Svarianze
Riassumendo
Altre leggi, nero su bianco, vigono qui.
Wislava Szymborska
Venuto il momento di riassumere, credo di poter dire che, se è certo che non ho mai scritto romanzi, è altrettanto sicuro che non ne scriverò nel tempo che mi resta.
Non ho evidentemente fiato abbastanza per simili imprese.
Ho sempre avuto però la propensione a fabulare, ma preferendo ‒ per scelta o per forza ‒ la forma o misura o maniera breve. Anzi, ultimamente, brevissima.
Genere considerato in Italia marginale, e senza lettori.
Strano Paese, il nostro. Pochissimi leggono e, se lo fanno, è soltanto su malloppi chiamati best sellers. Fermandosi poi e chiudendo il libro a metà del terzo capitolo.
Eppure, sarebbero così comode, a un popolo refrattario alla lettura, storie che si avviano senza svolazzi e si concludono nel giro di due tre paginette. Sai subito di cosa e di chi si parla e come va a finire. Presto dentro, presto fuori, sentenziava un narratore che sapeva molto bene come si fa, e non stava parlando di uno sbrigativo congresso carnale.
La brevità avrebbe altri vantaggi. Secondo un’ammirata poetessa, renderebbe più sopportabili le imperfezioni, servite a piccole dosi. Difetti che sicuramente non mancheranno nelle mie prove.
Per scrivere breve occorre seguire certe regole.
Ne traggo un paio da citazioni di illustri autori stringati, ma ve ne devono essere parecchie altre non meno importanti, che ora non ricordo o che ignoro, non avendo purtroppo frequentato corsi di creatività.
Prima di tutto: dire, o meglio far dire nelle storie solo quel poco che offra al lettore buoni spunti per capire e immaginare. Sebbene non paia, la gente ha un sacco di capacità in questo campo, che vanno stimolate. Sono convinto che poche righe possano lievitare nella mente di chi legge, spesso molto più di quanto non cresca l’impasto d’una torta lasciato per un’ora e un quarto sotto un tovagliolo umido.
Concordo poi sulle raccomandazioni al fabulatore di non innamorarsi troppo dei personaggi e delle trame. Quando sento qualche scrittore rivelare nelle interviste che ha molto amato un tizio o una tizia da lui creati, mi viene il nervoso. Do ragione a chi sostiene che sia meglio mantenere una certa distanza emotiva dai tipi di cui si parla e dalle vicende in cui li si coinvolge.

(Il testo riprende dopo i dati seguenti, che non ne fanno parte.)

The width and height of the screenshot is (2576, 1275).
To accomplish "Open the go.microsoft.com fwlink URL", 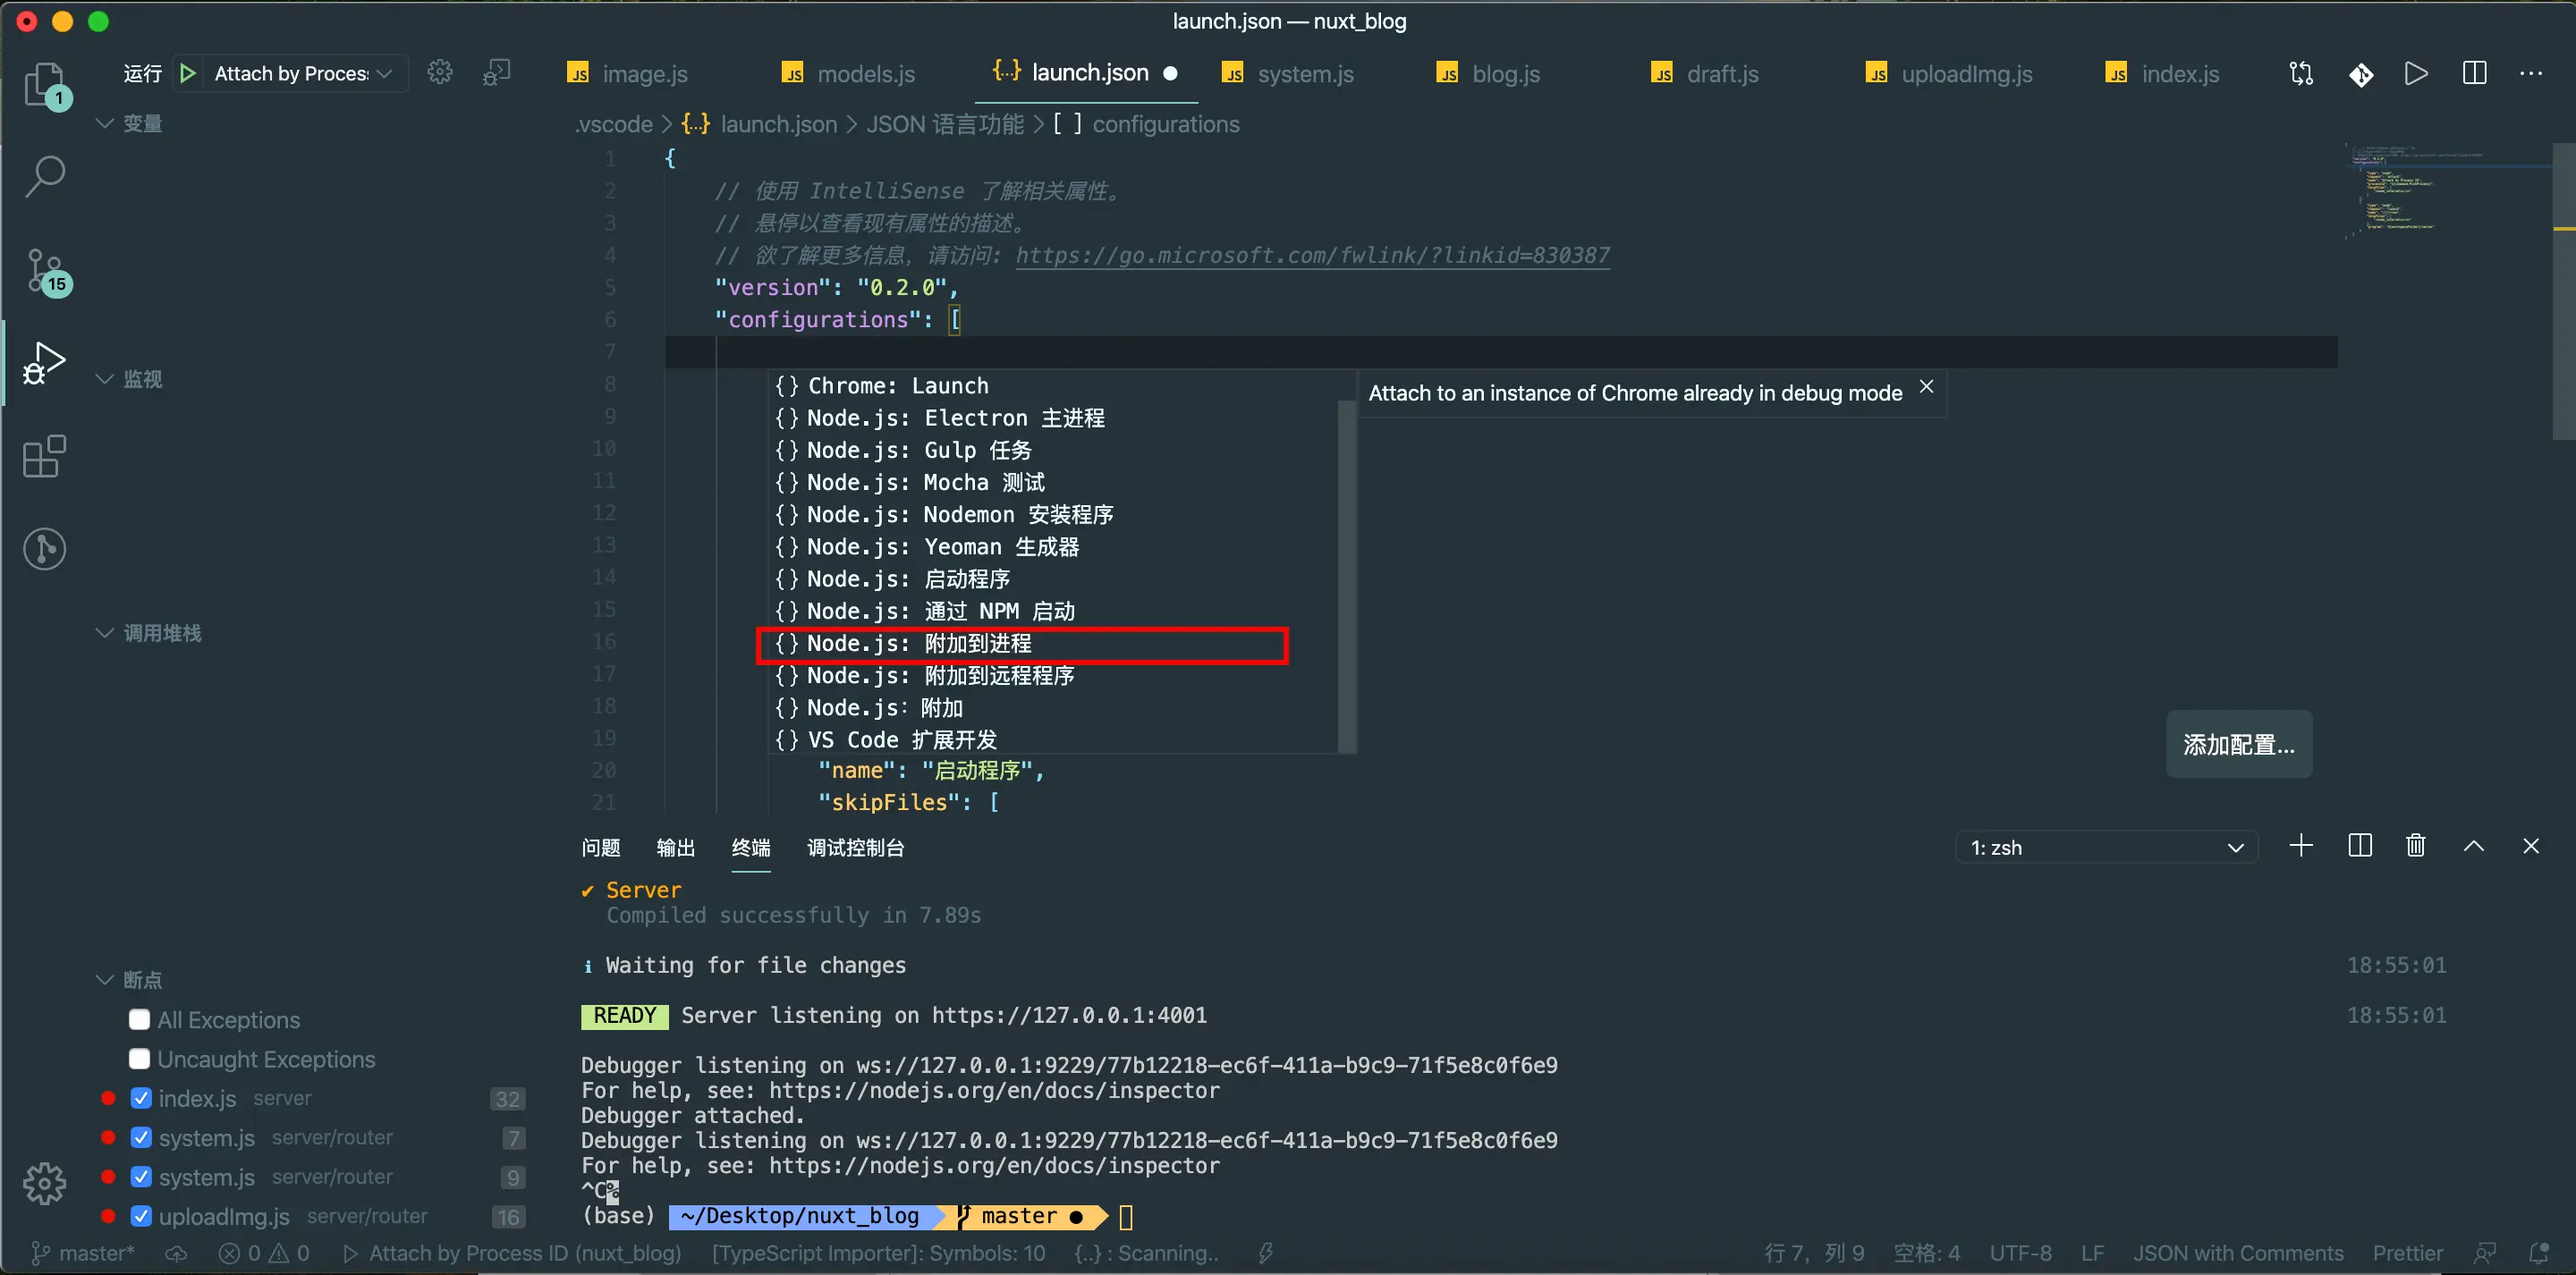I will (1312, 255).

Non l’indifferenza o peggio degli entomologi con le povere farfalle, gli spilli e il microscopio. Ma un po’ di freddezza non guasta. Soprattutto quando il personaggio che vuoi far vivere è più o meno una tua controfigura, e ti preme di concludere in fretta.
Confesso di non aver sempre seguito io stesso queste regole e me ne scuso. Dubito anche di non aver impiegato ogni volta il lievito ‒ e il sale ‒ nelle giuste dosi.

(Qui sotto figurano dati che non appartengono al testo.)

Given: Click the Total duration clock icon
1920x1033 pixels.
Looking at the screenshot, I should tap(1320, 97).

Non ho avuto una di quelle vite «interessanti» augurate da un’antica maledizione cinese. Essendo la mia fantasia, d’altra parte, limitata, ho dovuto pescare qua e là nei ricordi delle mie scarse esperienze, spesso aggiungendo, o magari togliendo. Mi sono impegnato come ho potuto nel tentativo di tratteggiare figure e fatti nella brevità, svicolando quando mi è parso che servisse. Non scolpendo a tutto tondo, ovviamente, come negli ampi spazi dei grandi autori, ma fermandomi al minimo bastante, spero, a fornire qualche stimolo all’immaginazione del lettore eventuale.
Tutto scritto ‒ se non mi sto autoingannando ‒ per il semplice piacere di vedere se ce la facevo.